Required task: Render the items below as a Markdown table with a Row column holding the row number and a Line column holding each line, blank lines left out.

* * * * * * *

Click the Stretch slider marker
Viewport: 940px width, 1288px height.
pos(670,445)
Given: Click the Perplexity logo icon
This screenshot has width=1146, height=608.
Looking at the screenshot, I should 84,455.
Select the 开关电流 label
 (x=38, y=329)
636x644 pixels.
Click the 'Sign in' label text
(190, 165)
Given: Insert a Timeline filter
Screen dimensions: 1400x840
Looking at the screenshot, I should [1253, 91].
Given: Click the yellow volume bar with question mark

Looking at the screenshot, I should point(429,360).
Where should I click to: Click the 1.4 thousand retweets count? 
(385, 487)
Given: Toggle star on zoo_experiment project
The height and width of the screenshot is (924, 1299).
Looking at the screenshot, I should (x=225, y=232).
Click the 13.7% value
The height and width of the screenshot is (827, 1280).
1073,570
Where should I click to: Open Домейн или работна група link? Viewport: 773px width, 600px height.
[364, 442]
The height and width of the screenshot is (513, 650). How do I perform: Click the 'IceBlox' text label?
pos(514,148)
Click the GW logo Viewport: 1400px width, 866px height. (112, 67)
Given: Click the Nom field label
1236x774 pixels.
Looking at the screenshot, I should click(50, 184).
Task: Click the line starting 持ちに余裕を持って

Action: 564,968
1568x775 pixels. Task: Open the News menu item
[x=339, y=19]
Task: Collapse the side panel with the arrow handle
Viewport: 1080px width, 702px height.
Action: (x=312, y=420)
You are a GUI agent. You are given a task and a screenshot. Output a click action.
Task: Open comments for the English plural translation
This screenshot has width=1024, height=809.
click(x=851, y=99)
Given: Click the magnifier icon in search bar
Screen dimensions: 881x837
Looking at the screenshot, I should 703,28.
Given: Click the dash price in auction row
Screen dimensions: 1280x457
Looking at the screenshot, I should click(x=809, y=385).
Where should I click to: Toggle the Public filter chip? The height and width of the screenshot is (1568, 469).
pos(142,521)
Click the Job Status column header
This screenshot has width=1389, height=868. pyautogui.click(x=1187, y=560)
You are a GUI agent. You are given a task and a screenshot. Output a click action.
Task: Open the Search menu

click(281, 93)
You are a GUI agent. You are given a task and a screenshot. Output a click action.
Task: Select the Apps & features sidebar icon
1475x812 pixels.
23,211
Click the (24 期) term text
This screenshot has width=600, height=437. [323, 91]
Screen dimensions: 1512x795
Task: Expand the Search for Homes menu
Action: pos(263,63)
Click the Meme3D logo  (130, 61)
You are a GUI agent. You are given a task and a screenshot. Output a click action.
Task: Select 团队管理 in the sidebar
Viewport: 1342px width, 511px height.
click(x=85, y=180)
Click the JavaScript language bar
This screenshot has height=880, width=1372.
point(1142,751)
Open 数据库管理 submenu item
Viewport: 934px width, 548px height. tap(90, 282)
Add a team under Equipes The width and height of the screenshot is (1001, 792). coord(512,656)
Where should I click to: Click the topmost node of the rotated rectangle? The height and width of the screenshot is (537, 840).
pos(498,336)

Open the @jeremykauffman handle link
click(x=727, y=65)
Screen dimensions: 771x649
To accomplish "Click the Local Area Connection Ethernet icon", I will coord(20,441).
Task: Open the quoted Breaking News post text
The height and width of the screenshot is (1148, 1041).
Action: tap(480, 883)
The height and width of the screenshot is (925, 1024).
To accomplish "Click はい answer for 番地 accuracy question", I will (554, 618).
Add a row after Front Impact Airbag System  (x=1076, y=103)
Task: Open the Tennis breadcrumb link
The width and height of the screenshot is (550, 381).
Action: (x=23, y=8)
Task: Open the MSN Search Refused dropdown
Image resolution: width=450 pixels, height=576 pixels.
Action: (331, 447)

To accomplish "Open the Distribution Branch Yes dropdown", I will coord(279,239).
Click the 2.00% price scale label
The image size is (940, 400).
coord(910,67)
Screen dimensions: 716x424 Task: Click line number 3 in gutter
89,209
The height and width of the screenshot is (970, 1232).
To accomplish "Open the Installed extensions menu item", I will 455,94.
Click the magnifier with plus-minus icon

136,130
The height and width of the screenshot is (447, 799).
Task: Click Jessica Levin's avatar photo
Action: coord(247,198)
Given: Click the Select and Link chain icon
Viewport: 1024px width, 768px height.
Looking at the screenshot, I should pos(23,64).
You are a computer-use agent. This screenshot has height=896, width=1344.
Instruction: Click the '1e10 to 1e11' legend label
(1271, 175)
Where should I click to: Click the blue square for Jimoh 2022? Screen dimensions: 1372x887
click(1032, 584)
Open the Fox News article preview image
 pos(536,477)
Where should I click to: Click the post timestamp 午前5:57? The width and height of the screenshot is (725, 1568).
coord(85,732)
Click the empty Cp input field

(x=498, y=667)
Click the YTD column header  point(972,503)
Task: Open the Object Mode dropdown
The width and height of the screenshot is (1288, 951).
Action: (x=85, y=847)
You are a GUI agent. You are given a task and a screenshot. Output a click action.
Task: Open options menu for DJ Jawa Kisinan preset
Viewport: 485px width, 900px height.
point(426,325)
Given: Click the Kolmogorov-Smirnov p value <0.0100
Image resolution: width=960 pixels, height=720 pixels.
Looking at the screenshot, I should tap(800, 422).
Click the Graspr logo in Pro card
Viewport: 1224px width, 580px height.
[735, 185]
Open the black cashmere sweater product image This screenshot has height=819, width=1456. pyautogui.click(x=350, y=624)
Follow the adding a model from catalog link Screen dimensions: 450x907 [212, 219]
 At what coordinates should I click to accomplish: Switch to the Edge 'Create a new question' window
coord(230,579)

* * * * * * *

Solution for this task:
| Row | Line |
|---|---|
| 1 | Click the Stretch slider marker |
| 2 | Viewport: 940px width, 1288px height. |
| 3 | pos(670,445) |
| 4 | Given: Click the Perplexity logo icon |
| 5 | This screenshot has width=1146, height=608. |
| 6 | Looking at the screenshot, I should 84,455. |
| 7 | Select the 开关电流 label |
| 8 |  (x=38, y=329) |
| 9 | 636x644 pixels. |
| 10 | Click the 'Sign in' label text |
| 11 | (190, 165) |
| 12 | Given: Insert a Timeline filter |
| 13 | Screen dimensions: 1400x840 |
| 14 | Looking at the screenshot, I should [1253, 91]. |
| 15 | Given: Click the yellow volume bar with question mark |
| 16 | Looking at the screenshot, I should point(429,360). |
| 17 | Where should I click to: Click the 1.4 thousand retweets count?  |
| 18 | (385, 487) |
| 19 | Given: Toggle star on zoo_experiment project |
| 20 | The height and width of the screenshot is (924, 1299). |
| 21 | Looking at the screenshot, I should (x=225, y=232). |
| 22 | Click the 13.7% value |
| 23 | The height and width of the screenshot is (827, 1280). |
| 24 | 1073,570 |
| 25 | Where should I click to: Open Домейн или работна група link? Viewport: 773px width, 600px height. |
| 26 | [364, 442] |
| 27 | The height and width of the screenshot is (513, 650). How do I perform: Click the 'IceBlox' text label? |
| 28 | pos(514,148) |
| 29 | Click the GW logo Viewport: 1400px width, 866px height. (112, 67) |
| 30 | Given: Click the Nom field label |
| 31 | 1236x774 pixels. |
| 32 | Looking at the screenshot, I should click(50, 184). |
| 33 | Task: Click the line starting 持ちに余裕を持って |
| 34 | Action: 564,968 |
| 35 | 1568x775 pixels. Task: Open the News menu item |
| 36 | [x=339, y=19] |
| 37 | Task: Collapse the side panel with the arrow handle |
| 38 | Viewport: 1080px width, 702px height. |
| 39 | Action: (x=312, y=420) |
| 40 | You are a GUI agent. You are given a task and a screenshot. Output a click action. |
| 41 | Task: Open comments for the English plural translation |
| 42 | This screenshot has width=1024, height=809. |
| 43 | click(x=851, y=99) |
| 44 | Given: Click the magnifier icon in search bar |
| 45 | Screen dimensions: 881x837 |
| 46 | Looking at the screenshot, I should 703,28. |
| 47 | Given: Click the dash price in auction row |
| 48 | Screen dimensions: 1280x457 |
| 49 | Looking at the screenshot, I should click(x=809, y=385). |
| 50 | Where should I click to: Toggle the Public filter chip? The height and width of the screenshot is (1568, 469). |
| 51 | pos(142,521) |
| 52 | Click the Job Status column header |
| 53 | This screenshot has width=1389, height=868. pyautogui.click(x=1187, y=560) |
| 54 | You are a GUI agent. You are given a task and a screenshot. Output a click action. |
| 55 | Task: Open the Search menu |
| 56 | click(281, 93) |
| 57 | You are a GUI agent. You are given a task and a screenshot. Output a click action. |
| 58 | Task: Select the Apps & features sidebar icon |
| 59 | 1475x812 pixels. |
| 60 | 23,211 |
| 61 | Click the (24 期) term text |
| 62 | This screenshot has width=600, height=437. [323, 91] |
| 63 | Screen dimensions: 1512x795 |
| 64 | Task: Expand the Search for Homes menu |
| 65 | Action: pos(263,63) |
| 66 | Click the Meme3D logo  (130, 61) |
| 67 | You are a GUI agent. You are given a task and a screenshot. Output a click action. |
| 68 | Task: Select 团队管理 in the sidebar |
| 69 | Viewport: 1342px width, 511px height. |
| 70 | click(x=85, y=180) |
| 71 | Click the JavaScript language bar |
| 72 | This screenshot has height=880, width=1372. |
| 73 | point(1142,751) |
| 74 | Open 数据库管理 submenu item |
| 75 | Viewport: 934px width, 548px height. tap(90, 282) |
| 76 | Add a team under Equipes The width and height of the screenshot is (1001, 792). coord(512,656) |
| 77 | Where should I click to: Click the topmost node of the rotated rectangle? The height and width of the screenshot is (537, 840). |
| 78 | pos(498,336) |
| 79 | Open the @jeremykauffman handle link |
| 80 | click(x=727, y=65) |
| 81 | Screen dimensions: 771x649 |
| 82 | To accomplish "Click the Local Area Connection Ethernet icon", I will coord(20,441). |
| 83 | Task: Open the quoted Breaking News post text |
| 84 | The height and width of the screenshot is (1148, 1041). |
| 85 | Action: tap(480, 883) |
| 86 | The height and width of the screenshot is (925, 1024). |
| 87 | To accomplish "Click はい answer for 番地 accuracy question", I will (554, 618). |
| 88 | Add a row after Front Impact Airbag System  (x=1076, y=103) |
| 89 | Task: Open the Tennis breadcrumb link |
| 90 | The width and height of the screenshot is (550, 381). |
| 91 | Action: (x=23, y=8) |
| 92 | Task: Open the MSN Search Refused dropdown |
| 93 | Image resolution: width=450 pixels, height=576 pixels. |
| 94 | Action: (331, 447) |
| 95 | To accomplish "Open the Distribution Branch Yes dropdown", I will coord(279,239). |
| 96 | Click the 2.00% price scale label |
| 97 | The image size is (940, 400). |
| 98 | coord(910,67) |
| 99 | Screen dimensions: 716x424 Task: Click line number 3 in gutter |
| 100 | 89,209 |
| 101 | The height and width of the screenshot is (970, 1232). |
| 102 | To accomplish "Open the Installed extensions menu item", I will 455,94. |
| 103 | Click the magnifier with plus-minus icon |
| 104 | 136,130 |
| 105 | The height and width of the screenshot is (447, 799). |
| 106 | Task: Click Jessica Levin's avatar photo |
| 107 | Action: coord(247,198) |
| 108 | Given: Click the Select and Link chain icon |
| 109 | Viewport: 1024px width, 768px height. |
| 110 | Looking at the screenshot, I should pos(23,64). |
| 111 | You are a computer-use agent. This screenshot has height=896, width=1344. |
| 112 | Instruction: Click the '1e10 to 1e11' legend label |
| 113 | (1271, 175) |
| 114 | Where should I click to: Click the blue square for Jimoh 2022? Screen dimensions: 1372x887 |
| 115 | click(1032, 584) |
| 116 | Open the Fox News article preview image |
| 117 |  pos(536,477) |
| 118 | Where should I click to: Click the post timestamp 午前5:57? The width and height of the screenshot is (725, 1568). |
| 119 | coord(85,732) |
| 120 | Click the empty Cp input field |
| 121 | (x=498, y=667) |
| 122 | Click the YTD column header  point(972,503) |
| 123 | Task: Open the Object Mode dropdown |
| 124 | The width and height of the screenshot is (1288, 951). |
| 125 | Action: (x=85, y=847) |
| 126 | You are a GUI agent. You are given a task and a screenshot. Output a click action. |
| 127 | Task: Open options menu for DJ Jawa Kisinan preset |
| 128 | Viewport: 485px width, 900px height. |
| 129 | point(426,325) |
| 130 | Given: Click the Kolmogorov-Smirnov p value <0.0100 |
| 131 | Image resolution: width=960 pixels, height=720 pixels. |
| 132 | Looking at the screenshot, I should tap(800, 422). |
| 133 | Click the Graspr logo in Pro card |
| 134 | Viewport: 1224px width, 580px height. |
| 135 | [735, 185] |
| 136 | Open the black cashmere sweater product image This screenshot has height=819, width=1456. pyautogui.click(x=350, y=624) |
| 137 | Follow the adding a model from catalog link Screen dimensions: 450x907 [212, 219] |
| 138 |  At what coordinates should I click to accomplish: Switch to the Edge 'Create a new question' window |
| 139 | coord(230,579) |